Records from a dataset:

=====

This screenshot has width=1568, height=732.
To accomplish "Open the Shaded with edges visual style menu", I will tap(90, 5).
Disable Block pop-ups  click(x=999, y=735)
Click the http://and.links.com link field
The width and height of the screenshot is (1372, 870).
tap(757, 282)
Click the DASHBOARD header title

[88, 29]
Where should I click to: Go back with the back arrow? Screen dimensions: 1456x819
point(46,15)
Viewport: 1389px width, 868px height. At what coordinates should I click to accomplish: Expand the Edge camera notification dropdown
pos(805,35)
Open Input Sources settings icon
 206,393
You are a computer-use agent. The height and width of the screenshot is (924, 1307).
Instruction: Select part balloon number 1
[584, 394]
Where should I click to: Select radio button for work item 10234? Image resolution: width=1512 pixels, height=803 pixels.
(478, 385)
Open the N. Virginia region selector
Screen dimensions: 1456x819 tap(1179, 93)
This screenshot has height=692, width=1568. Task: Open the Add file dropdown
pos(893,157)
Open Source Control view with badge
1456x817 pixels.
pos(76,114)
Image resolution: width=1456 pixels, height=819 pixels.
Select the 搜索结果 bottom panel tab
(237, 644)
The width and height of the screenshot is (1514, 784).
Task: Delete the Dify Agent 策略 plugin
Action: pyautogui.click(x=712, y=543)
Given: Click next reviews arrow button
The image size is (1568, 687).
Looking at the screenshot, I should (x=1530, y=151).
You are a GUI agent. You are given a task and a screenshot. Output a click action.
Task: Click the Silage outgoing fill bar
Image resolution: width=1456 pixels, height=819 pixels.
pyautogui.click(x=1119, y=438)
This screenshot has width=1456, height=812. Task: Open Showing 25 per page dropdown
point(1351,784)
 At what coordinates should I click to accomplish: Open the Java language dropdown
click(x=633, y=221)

=====

YOUR GOAL: Line by line, please reproduce the records exactly.

SOLUTION TO THIS EXERCISE:
This screenshot has width=1568, height=732.
To accomplish "Open the Shaded with edges visual style menu", I will tap(90, 5).
Disable Block pop-ups  click(x=999, y=735)
Click the http://and.links.com link field
The width and height of the screenshot is (1372, 870).
tap(757, 282)
Click the DASHBOARD header title

[88, 29]
Where should I click to: Go back with the back arrow? Screen dimensions: 1456x819
point(46,15)
Viewport: 1389px width, 868px height. At what coordinates should I click to accomplish: Expand the Edge camera notification dropdown
pos(805,35)
Open Input Sources settings icon
 206,393
You are a computer-use agent. The height and width of the screenshot is (924, 1307).
Instruction: Select part balloon number 1
[584, 394]
Where should I click to: Select radio button for work item 10234? Image resolution: width=1512 pixels, height=803 pixels.
(478, 385)
Open the N. Virginia region selector
Screen dimensions: 1456x819 tap(1179, 93)
This screenshot has height=692, width=1568. Task: Open the Add file dropdown
pos(893,157)
Open Source Control view with badge
1456x817 pixels.
pos(76,114)
Image resolution: width=1456 pixels, height=819 pixels.
Select the 搜索结果 bottom panel tab
(237, 644)
The width and height of the screenshot is (1514, 784).
Task: Delete the Dify Agent 策略 plugin
Action: pyautogui.click(x=712, y=543)
Given: Click next reviews arrow button
The image size is (1568, 687).
Looking at the screenshot, I should (x=1530, y=151).
You are a GUI agent. You are given a task and a screenshot. Output a click action.
Task: Click the Silage outgoing fill bar
Image resolution: width=1456 pixels, height=819 pixels.
pyautogui.click(x=1119, y=438)
This screenshot has width=1456, height=812. Task: Open Showing 25 per page dropdown
point(1351,784)
 At what coordinates should I click to accomplish: Open the Java language dropdown
click(x=633, y=221)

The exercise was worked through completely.